Test your medicine knowledge with the MKSAP challenge, in partnership with the American College of Physicians.
A 21-year-old male student is evaluated for a murmur heard during an athletic preparticipation physical examination. He is asymptomatic. His medical and family history is unremarkable and he takes no medications.
On physical examination, the patient is afebrile, blood pressure is 118/76 mm Hg, pulse rate is 68/min, and respiration rate is 14/min. BMI is 18. He wears corrective lenses for myopia. Mild thoracic scoliosis is noted. He has long, thin fingers and a mild pectus excavatum deformity. His height is 188 cm (6 ft 2 in) and arm span is 200 cm from fingertip to fingertip.
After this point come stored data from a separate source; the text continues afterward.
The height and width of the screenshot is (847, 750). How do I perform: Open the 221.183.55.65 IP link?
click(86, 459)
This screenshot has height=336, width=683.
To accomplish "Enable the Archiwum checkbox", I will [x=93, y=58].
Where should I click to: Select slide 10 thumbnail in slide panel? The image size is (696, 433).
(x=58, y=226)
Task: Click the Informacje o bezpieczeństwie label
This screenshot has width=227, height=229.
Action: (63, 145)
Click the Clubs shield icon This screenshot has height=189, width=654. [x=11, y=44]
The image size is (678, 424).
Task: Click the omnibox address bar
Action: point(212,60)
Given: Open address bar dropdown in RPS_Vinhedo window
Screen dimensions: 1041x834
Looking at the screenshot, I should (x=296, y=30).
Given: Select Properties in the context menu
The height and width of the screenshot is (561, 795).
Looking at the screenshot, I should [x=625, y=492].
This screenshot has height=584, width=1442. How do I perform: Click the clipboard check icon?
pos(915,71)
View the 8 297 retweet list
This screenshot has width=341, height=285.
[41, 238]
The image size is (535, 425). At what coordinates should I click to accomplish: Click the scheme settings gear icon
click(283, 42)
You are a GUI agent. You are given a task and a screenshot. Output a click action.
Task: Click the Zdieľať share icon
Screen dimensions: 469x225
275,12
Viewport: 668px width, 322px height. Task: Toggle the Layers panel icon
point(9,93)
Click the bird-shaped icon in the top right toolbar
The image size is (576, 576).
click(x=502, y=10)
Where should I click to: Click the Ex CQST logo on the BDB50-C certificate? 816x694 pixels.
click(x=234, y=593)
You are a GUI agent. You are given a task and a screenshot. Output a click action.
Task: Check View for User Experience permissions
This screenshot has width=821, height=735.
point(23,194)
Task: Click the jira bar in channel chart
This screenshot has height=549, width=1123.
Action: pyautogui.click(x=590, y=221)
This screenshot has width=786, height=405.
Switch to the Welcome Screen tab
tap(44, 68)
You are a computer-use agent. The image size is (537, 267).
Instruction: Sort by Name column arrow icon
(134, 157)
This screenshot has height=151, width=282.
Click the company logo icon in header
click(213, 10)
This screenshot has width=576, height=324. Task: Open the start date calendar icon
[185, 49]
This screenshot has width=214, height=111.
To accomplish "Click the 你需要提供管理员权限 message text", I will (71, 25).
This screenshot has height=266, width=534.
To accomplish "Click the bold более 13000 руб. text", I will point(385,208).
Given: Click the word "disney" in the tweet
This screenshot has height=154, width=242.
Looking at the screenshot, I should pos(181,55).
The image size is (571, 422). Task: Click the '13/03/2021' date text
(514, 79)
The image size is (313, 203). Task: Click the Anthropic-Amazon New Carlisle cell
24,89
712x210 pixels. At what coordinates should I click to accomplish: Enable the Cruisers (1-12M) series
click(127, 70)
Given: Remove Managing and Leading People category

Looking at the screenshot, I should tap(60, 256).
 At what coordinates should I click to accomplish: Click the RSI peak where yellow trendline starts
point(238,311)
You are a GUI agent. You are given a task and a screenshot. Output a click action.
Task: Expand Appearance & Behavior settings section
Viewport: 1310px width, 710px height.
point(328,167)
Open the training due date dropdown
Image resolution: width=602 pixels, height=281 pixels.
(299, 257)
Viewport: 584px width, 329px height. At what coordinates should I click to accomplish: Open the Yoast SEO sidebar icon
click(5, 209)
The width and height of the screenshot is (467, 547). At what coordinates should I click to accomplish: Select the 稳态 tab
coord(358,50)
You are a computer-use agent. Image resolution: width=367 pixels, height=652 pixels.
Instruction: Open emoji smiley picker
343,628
On cardiac auscultation, a soft early diastolic decrescendo murmur is heard, and is best heard along the left sternal border during expiration with the patient seated and leaning forward slightly.
A transthoracic echocardiogram demonstrates dilatation of the aortic root of 6.2 cm.
Which of the following is the most appropriate treatment?
A: Admit to hospital; begin metoprolol and intravenous sodium nitroprusside
B: Begin oral losartan and metoprolol
C: Plan urgent surgery
D: Repeat echocardiogram in 6 months
MKSAP Answer and Critique
The correct answer is C: Plan urgent surgery.
This patient’s echocardiogram demonstrates a thoracic aortic aneurysm with an aortic root diameter of 6.2 cm, which requires urgent repair. The patient has multiple phenotypic manifestations of Marfan syndrome involving the skeleton, eyes, and heart. He is tall and thin, with an arm span greater than his height. Additional skeletal manifestations include long, thin fingers, scoliosis, and pectus deformity. Myopia is common in patients with Marfan syndrome, but is not as specific for the disease as ectopia lentis (not seen in this patient). Aortic root dilatation is typical of the disease, and the murmur heard on physical examination represents aortic regurgitation. This patient’s marked aortic dilatation necessitates urgent planned surgery to prevent the risk of catastrophic dissection.
The patient has no symptoms suggesting an acute aortic syndrome, and immediate hospitalization, emergency surgery, and parenteral agents to control blood pressure or heart rate are not indicated.
Oral losartan and metoprolol have both been used as part of a strategy to reduce the rate of aortic dilation in patients with Marfan syndrome. It would be appropriate to use such therapy in a patient with Marfan syndrome with a smaller aortic root, but initiating this therapy now would not supplant surgical treatment, and no data indicate it would decrease the risk of dissection while awaiting surgery.
Surveillance echocardiography is not indicated because the aortic root already surpasses 5 cm, a size at which surgery is indicated in asymptomatic patients with Marfan syndrome.
Key Point
- In patients with Marfan syndrome, repair is indicated for an asymptomatic thoracic aortic aneurysm with a root diameter greater than 5 cm.